A router is only one piece of a fully functioning VOEvent publisher. It is likely that signing, certification and authentication duties will be co-located with at least some of the publisher nodes. Publishers are also responsible for archiving packets in support of future queries and asynchronous delivery of packets. A simple archive was realized as part of the summer school demo. Not all interested parties will be listening when an event occurs, but all want to be reliably informed as soon as possible. VOEvent publishers provide access to the wider community of VOEvent authors and some minimum author standards must be met for publishing to occur. Providing distributed support for these standards will require something similar to an internal VOEvent "registry" of known VOEvent resources.

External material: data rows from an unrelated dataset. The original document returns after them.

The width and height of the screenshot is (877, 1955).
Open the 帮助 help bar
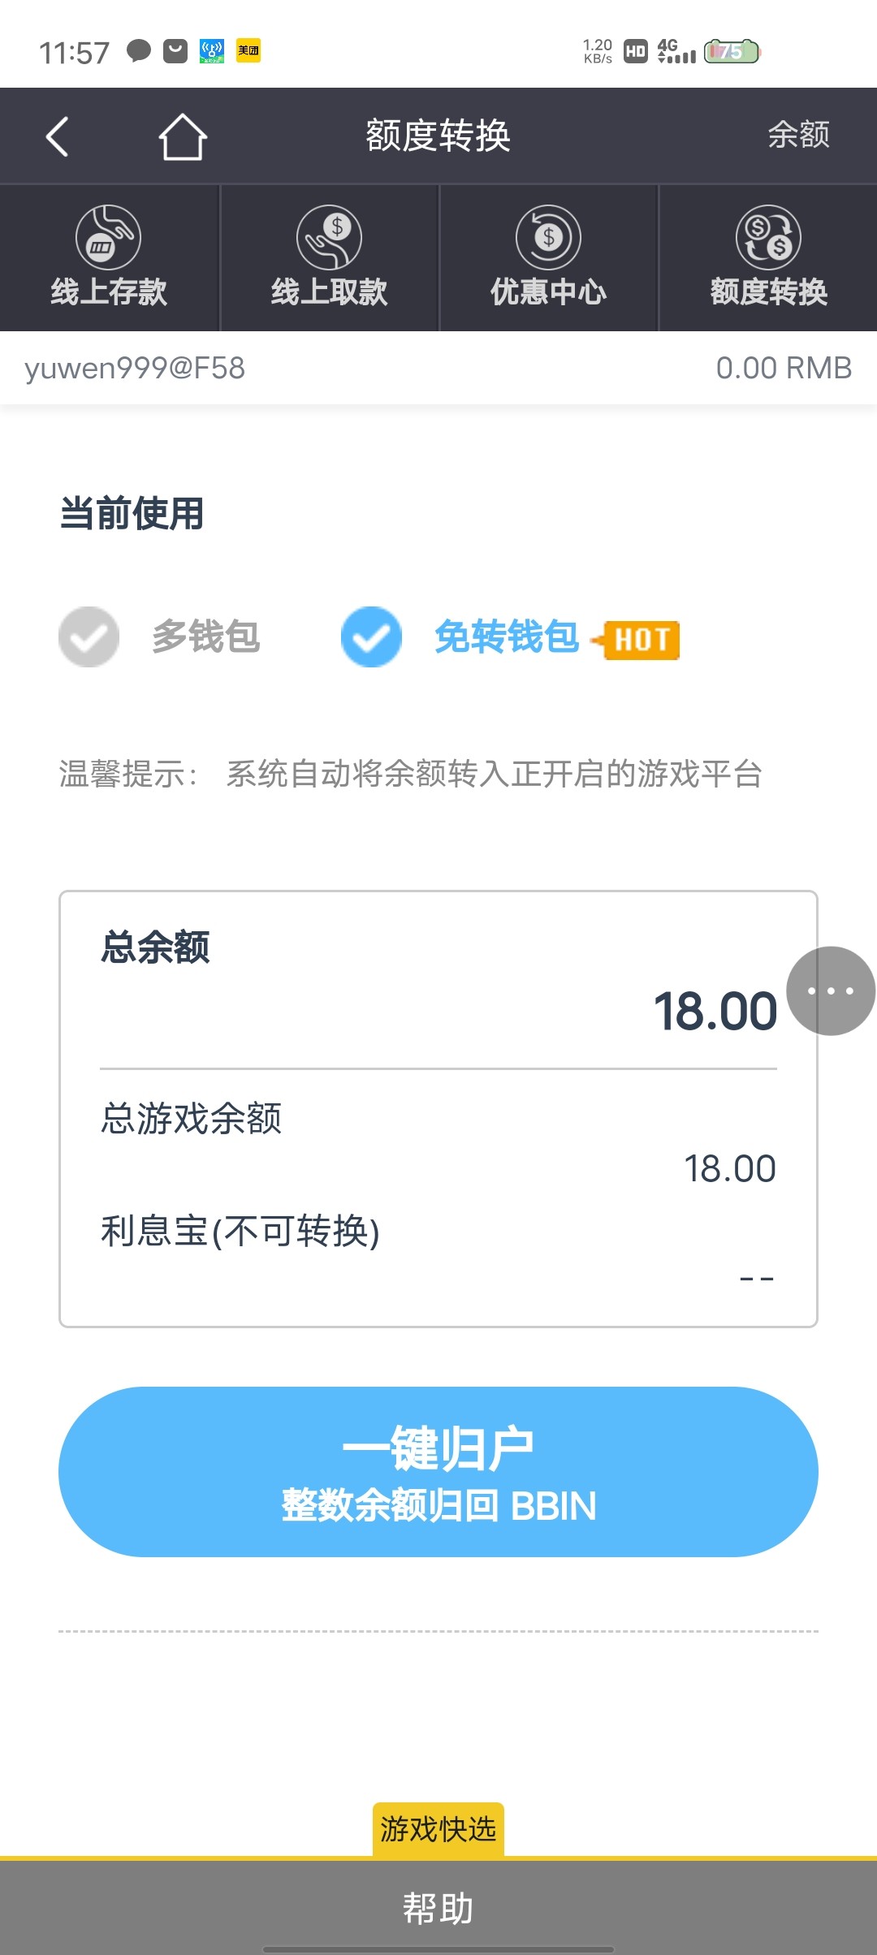coord(439,1908)
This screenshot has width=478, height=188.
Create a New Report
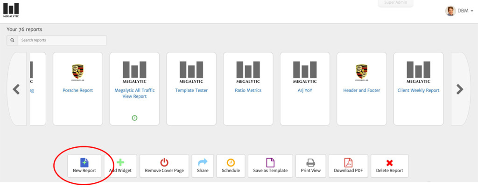pyautogui.click(x=84, y=166)
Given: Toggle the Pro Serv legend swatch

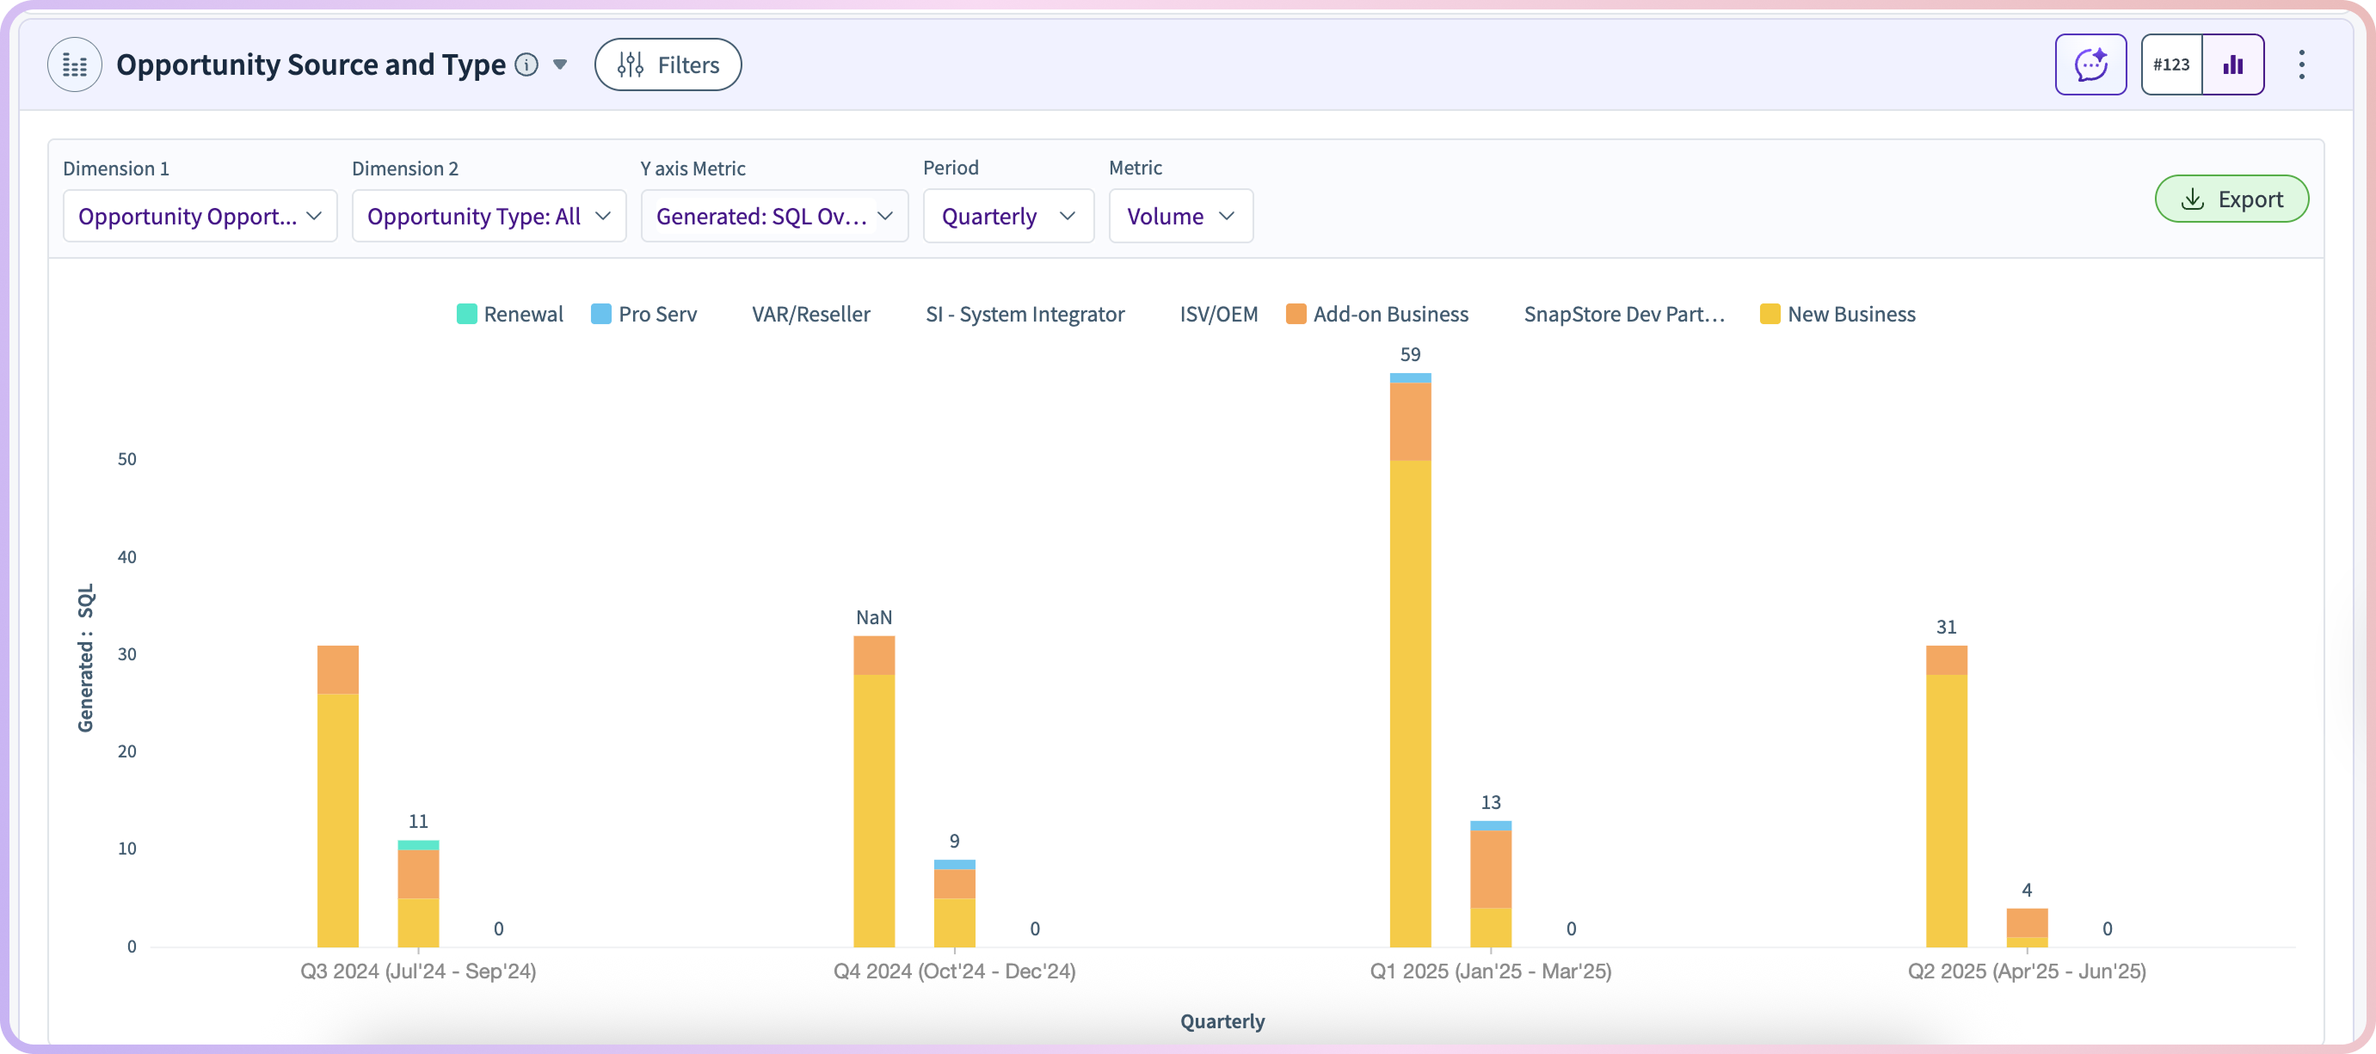Looking at the screenshot, I should click(601, 314).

A typical deployed VOEvent network might resemble:

• Subscriptions (Avi Fhima):

This is where people can subscribe to various subsets of events. A fun schematic shows the different types:

A compilation of all VOEvents, including raw, signed, follow-ups etc. will be maintained here. RSS Parser (php code) was used to read and translate VOEvent packets into human readable form.
In the future there will be following additions:

• • Create an RSS feed xml file to be read by any RSS reader or webpage.
  • Add a menu to select which xml tag data to view

• Consuming VOEvents:

• • Solar System Objects and Variable Stars (Ashish Mahabal):

This part involves parsing a VOEvent packet for its id, position and error ellipse and obtaining a list of possible VOEvent contaminants (e.g. known asteroids and known variable stars) in that area. In particular, the perl script takes the max. of the two error dimensions, ensures that it is between 60 and 1800 arcsec. and returns a list of objects in that region from

• • • The IMCCE database of asteroids by making a call to their webservice, and
    • The GCVS database of variable stars by making a call to their CGI programs

Actually, currently only links are written to the voeventable.html HTML page automagically updated when a new VOEvent arrives, but the hacked perl code does contain SOAP::Lite code to turn on the part that will directly call the webservice. Also, it is planned to convert the GCVS database in to webservices using a local mysql dump (provided by Aaron).

In the future the list of returned objects will be plotted as the Guide Stars are (next part).

• • Guide stars (Jorge Garcia):

When a certified event is automatically parsed in an Aladin script, a finding chart for the field of interest is computed and created. The resulting image, including a sky snapshot, with the best selected guide stars, detailing instrument configurations and field of view, plus VOtable with the selected stars are dynamically display on the default browser, keeping a safe copy on the archive area. On the client side (Observatory, telescope or instrument) a more specific solution is easy to implement, just using the correct filters for the right apertures, instrument setup, wave front sensors detectors or more specific catalogs.